EXERCISE PROMPT: Transcribe every one of the rows below word for word, leaving out the pictures.

DATA TO EXAMINE:
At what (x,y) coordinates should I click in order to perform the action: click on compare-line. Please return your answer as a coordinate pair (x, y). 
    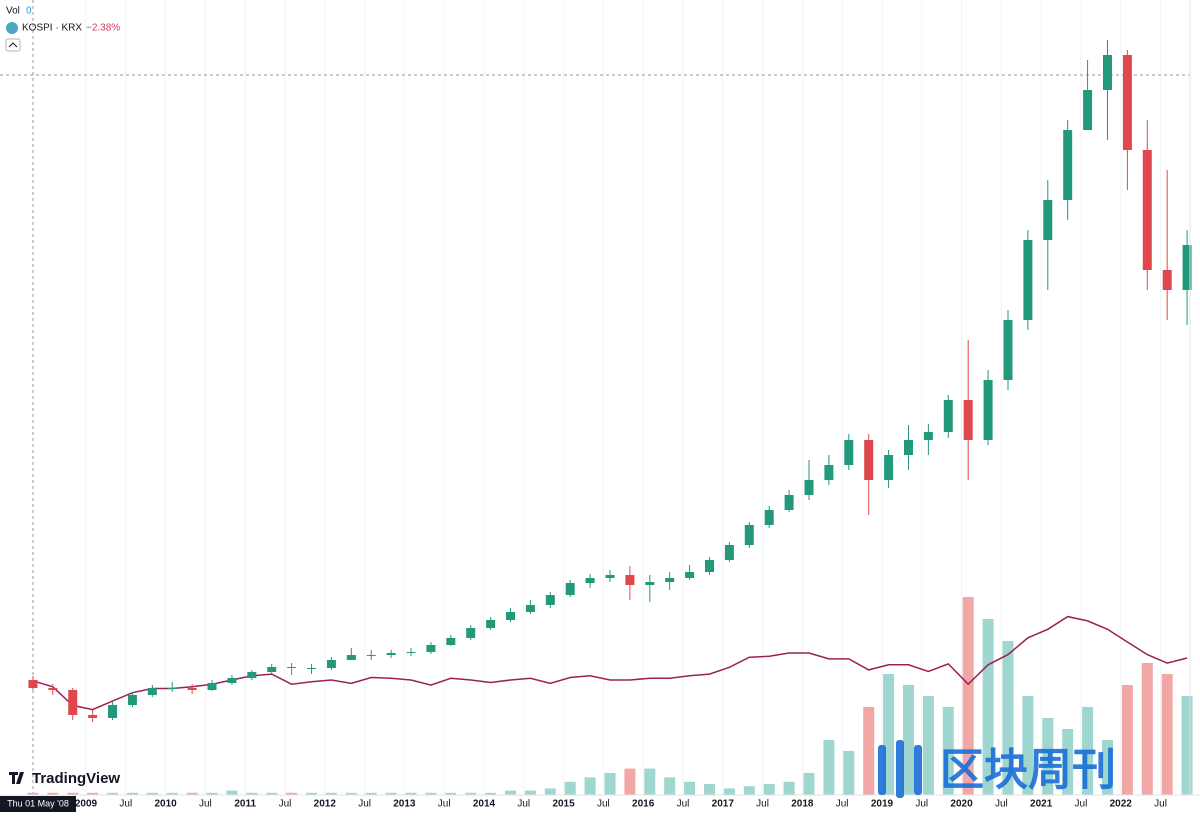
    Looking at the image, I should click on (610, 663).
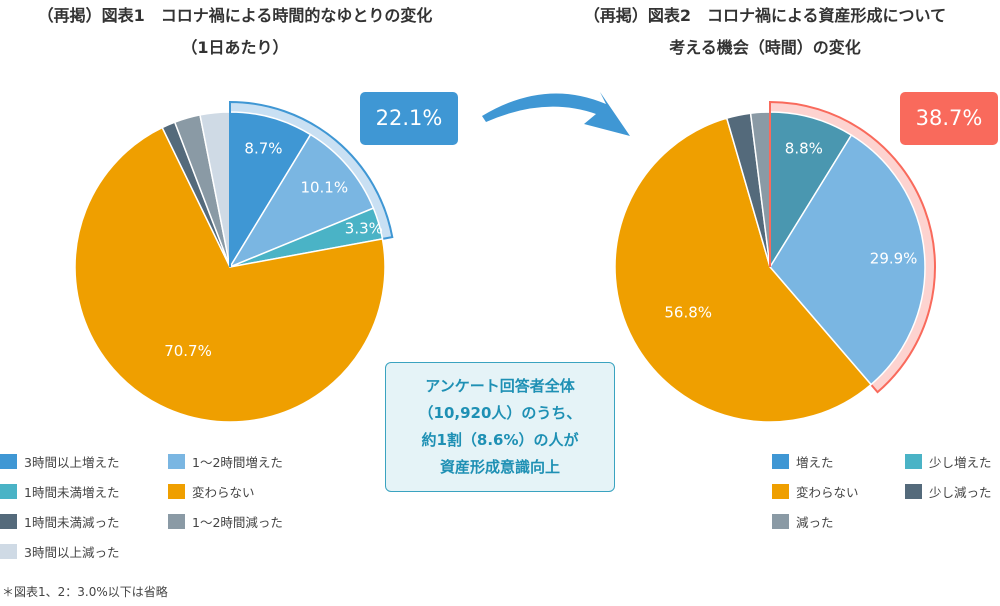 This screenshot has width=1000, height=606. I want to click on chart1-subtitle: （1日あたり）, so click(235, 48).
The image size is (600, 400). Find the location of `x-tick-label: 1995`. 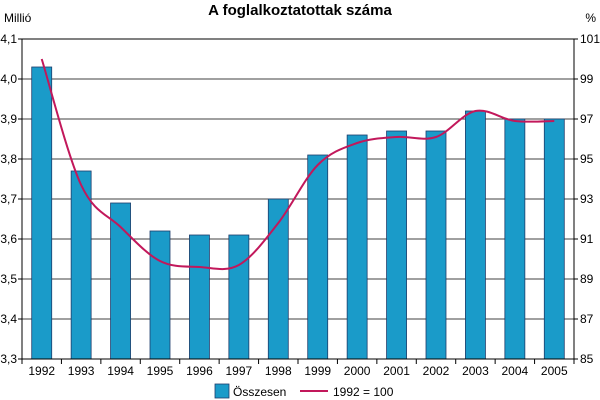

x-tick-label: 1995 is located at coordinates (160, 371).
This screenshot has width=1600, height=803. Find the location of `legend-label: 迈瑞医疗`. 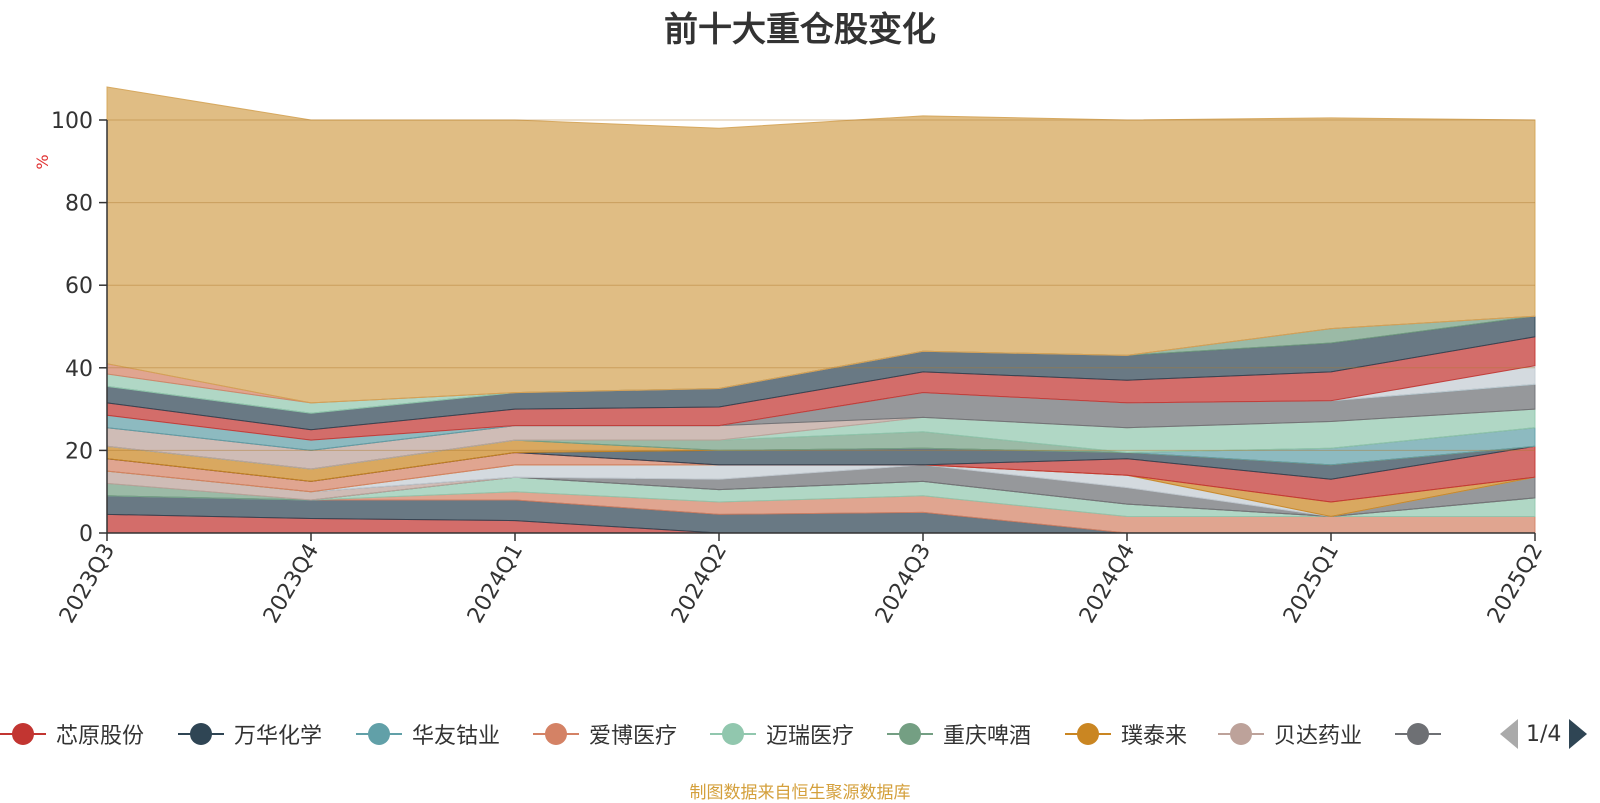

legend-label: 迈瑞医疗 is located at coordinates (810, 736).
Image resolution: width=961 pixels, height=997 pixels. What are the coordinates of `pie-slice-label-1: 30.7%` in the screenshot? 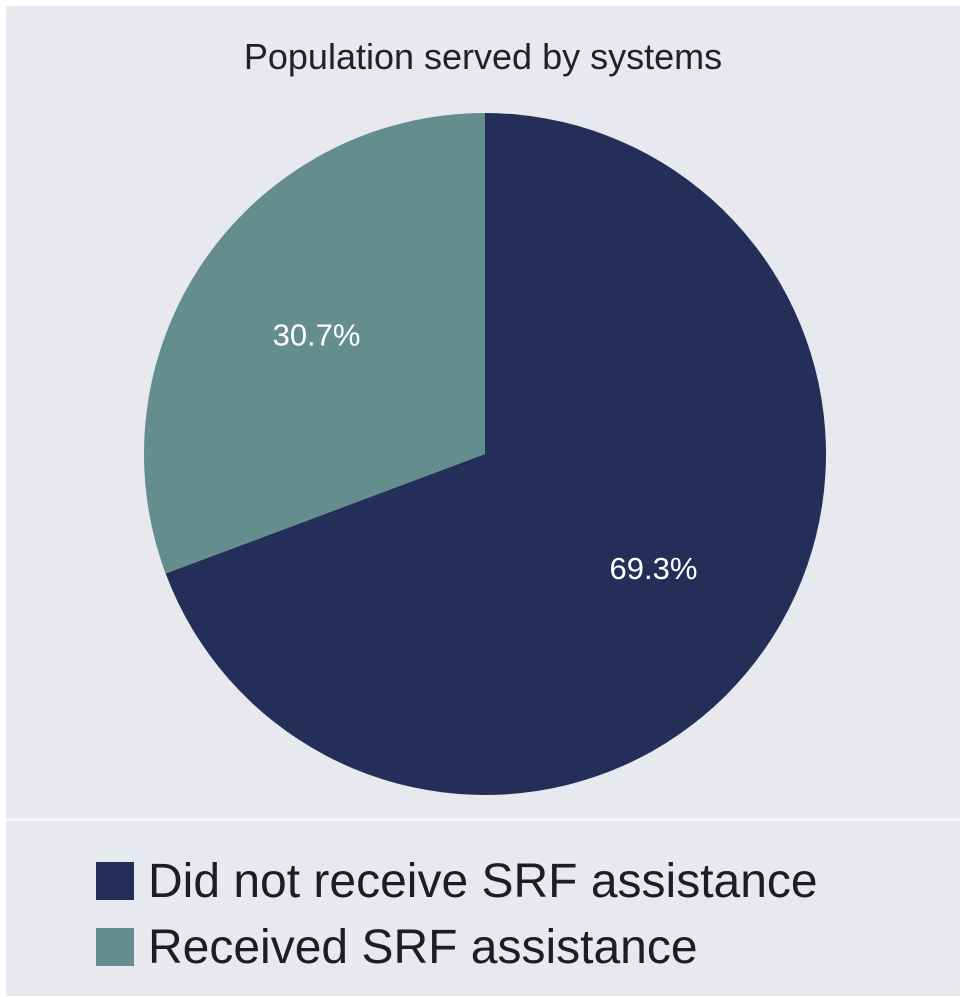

WORKED SOLUTION:
At what (x,y) coordinates should I click in order to perform the action: click on compare-line. Please return your answer as a coordinate pair (x, y). 
    Looking at the image, I should click on (610, 663).
 This screenshot has width=1000, height=606. I want to click on chart1-subtitle: （1日あたり）, so click(235, 48).
The image size is (600, 400). Find the location of `x-tick-label: 1995`. 

x-tick-label: 1995 is located at coordinates (160, 371).
This screenshot has width=1600, height=803. Find the location of `legend-label: 迈瑞医疗`. 

legend-label: 迈瑞医疗 is located at coordinates (810, 736).
Image resolution: width=961 pixels, height=997 pixels. What are the coordinates of `pie-slice-label-1: 30.7%` in the screenshot? 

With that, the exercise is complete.